He will purify Israel a as a refiner’s fire to reshape the people of God into the image that Yahweh intends for them, an image of righteousness. Then and only then will they be able to present righteous offerings to their Lord. Thus, the church in this text is confronted by the reality that the Advent expectation is not just a longing for the “sweet little Jesus baby.” It is also the anticipation that with the coming of God’s messenger the world is put on notice that things are about to change, that wrongs are about to be uprooted and replaced with the values of God. This good news, this sense of crisis, is what John the Baptist in his preaching, speaks to, a crisis brought about by the coming of salvation in Jesus Christ.

God is about to shake up the current arrangements-salvation is announced as leveling, upsetting and overturning. This imagery of leveling and straightening is John’s call to the action of making, opening, and clearing the way for God; to turn to God, and from sin, to seek God’s forgiveness, and to prepare the way of the Lord. John’s work is directly tied to the coming of Jesus and preparing people to receive him but John’s hearers are going to fail to see God’s justice in Jesus. Both Malachi’s audience and John’s audience have made themselves unable to recognize God because they are trying to make him meet their standards. 

One of the hardest tasks for the church this time of year is to cut through the cultural layers of commercialism, consumerism, and sentimentality. There are so many activities vying for our time and energies, so many presents to buy. How will John’s message of preparation to receive Christ’s salvation or Malachi’s call to us to present the pure offering of our hearts, dedicated solely to the Lord, unblemished or distracted with worldly care and use, or how will Paul’s prayer that our love may overflow so we may be blameless on the day of Christ, be heard in the midst of all the business?    

This is why we need to hear again the message that John the Baptist, Malachi, & Paul’s urge us to hear in Advent. To remind us that preparation is necessary and difficult before the day of the Lord. It demands repentance, but joy comes in forgiveness. This moment, and no other, is the moment at which all the paths to God are suddenly made straight, there are no more valleys to be trudged through, no more hills to be climbed, no more winding lanes to take us out of our way. At this particular historical moment, God’s salvation comes to us as a gift, not by our own effort. Only God has the authority and power to let go of our sins. This refining and purifying will happen under God’s control and in God’s time and it will be good. 

God is at work in us, preparing us and the world for something magnificent-the salvation of all people. John reminds us of the need to be prepared for the Christ who is to come. We are given the task of making the highways workable again repairing them so that “all flesh” can indeed see God’s salvation, this task the church dare not neglect. Looking ahead, planning, and working for the better day that by God’s goodness and grace lies ahead is one of the best, healthiest things we humans can do. Paul says prayer, love, knowledge, insight and actions will help us best to be prepared for Christ’s presence. Martin Luther says that this kind of preparing for the future is a clearing out of the way whatever will be an obstruction. 

At the same time, John and Advent remind the church that the word of God does emerge in unlikely places. The rulers of the world and the rulers of the church continue in their ways, content with things as they are, perhaps lulled into believing that they are in fact the “rulers.” The advent of the infant Jesus will demonstrate that real power lies elsewhere and to expect the unexpected when it comes to God’s promises being fulfilled.  God chooses messengers not of power but of faith and has spoken to God’s people all through history. Like John, let us commit to preparing the way of the Lord. And leave history’s hinge to the lord of history.

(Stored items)
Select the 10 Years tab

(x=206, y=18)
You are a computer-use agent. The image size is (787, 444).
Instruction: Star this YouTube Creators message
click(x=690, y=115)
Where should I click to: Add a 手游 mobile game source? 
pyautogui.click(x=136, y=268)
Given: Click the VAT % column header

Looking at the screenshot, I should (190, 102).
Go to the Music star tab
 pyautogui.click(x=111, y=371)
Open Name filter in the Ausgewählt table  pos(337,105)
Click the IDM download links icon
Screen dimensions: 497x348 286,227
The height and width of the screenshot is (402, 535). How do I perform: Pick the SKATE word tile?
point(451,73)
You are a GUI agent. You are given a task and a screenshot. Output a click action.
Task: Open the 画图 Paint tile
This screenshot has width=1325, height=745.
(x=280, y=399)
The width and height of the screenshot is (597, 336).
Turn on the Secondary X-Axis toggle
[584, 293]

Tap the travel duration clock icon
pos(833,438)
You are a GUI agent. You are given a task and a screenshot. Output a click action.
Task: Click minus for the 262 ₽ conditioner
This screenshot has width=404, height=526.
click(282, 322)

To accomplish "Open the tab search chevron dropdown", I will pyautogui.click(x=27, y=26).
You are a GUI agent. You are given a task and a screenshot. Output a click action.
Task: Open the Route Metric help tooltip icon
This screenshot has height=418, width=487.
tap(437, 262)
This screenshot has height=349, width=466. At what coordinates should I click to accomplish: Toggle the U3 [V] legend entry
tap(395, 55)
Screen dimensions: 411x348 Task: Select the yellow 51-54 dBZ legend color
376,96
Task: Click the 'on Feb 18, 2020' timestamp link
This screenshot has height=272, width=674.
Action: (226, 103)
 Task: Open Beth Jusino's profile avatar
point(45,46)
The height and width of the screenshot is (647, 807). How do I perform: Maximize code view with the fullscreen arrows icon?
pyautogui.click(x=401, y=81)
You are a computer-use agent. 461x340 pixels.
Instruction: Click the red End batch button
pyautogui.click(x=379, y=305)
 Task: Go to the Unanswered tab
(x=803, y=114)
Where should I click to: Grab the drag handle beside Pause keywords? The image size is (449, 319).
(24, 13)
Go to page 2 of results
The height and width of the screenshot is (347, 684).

## Tasks
1. In two sentences, summarize the passage on Advent preparation.
2. Quote the passage on Advent preparation word for word, between "This is why" and "will be good.", inclusive.

## Responses for each task
1. Advent expectation is not only a longing for the baby Jesus but an anticipation that God's coming will uproot wrongs and replace them with God's values, the crisis John the Baptist preached about. To hear the call of John, Malachi, and Paul, the church must cut through commercialism, consumerism, and sentimentality and prepare through repentance for a salvation that comes as God's gift rather than by human effort.

2.
This is why we need to hear again the message that John the Baptist, Malachi, & Paul’s urge us to hear in Advent. To remind us that preparation is necessary and difficult before the day of the Lord. It demands repentance, but joy comes in forgiveness. This moment, and no other, is the moment at which all the paths to God are suddenly made straight, there are no more valleys to be trudged through, no more hills to be climbed, no more winding lanes to take us out of our way. At this particular historical moment, God’s salvation comes to us as a gift, not by our own effort. Only God has the authority and power to let go of our sins. This refining and purifying will happen under God’s control and in God’s time and it will be good.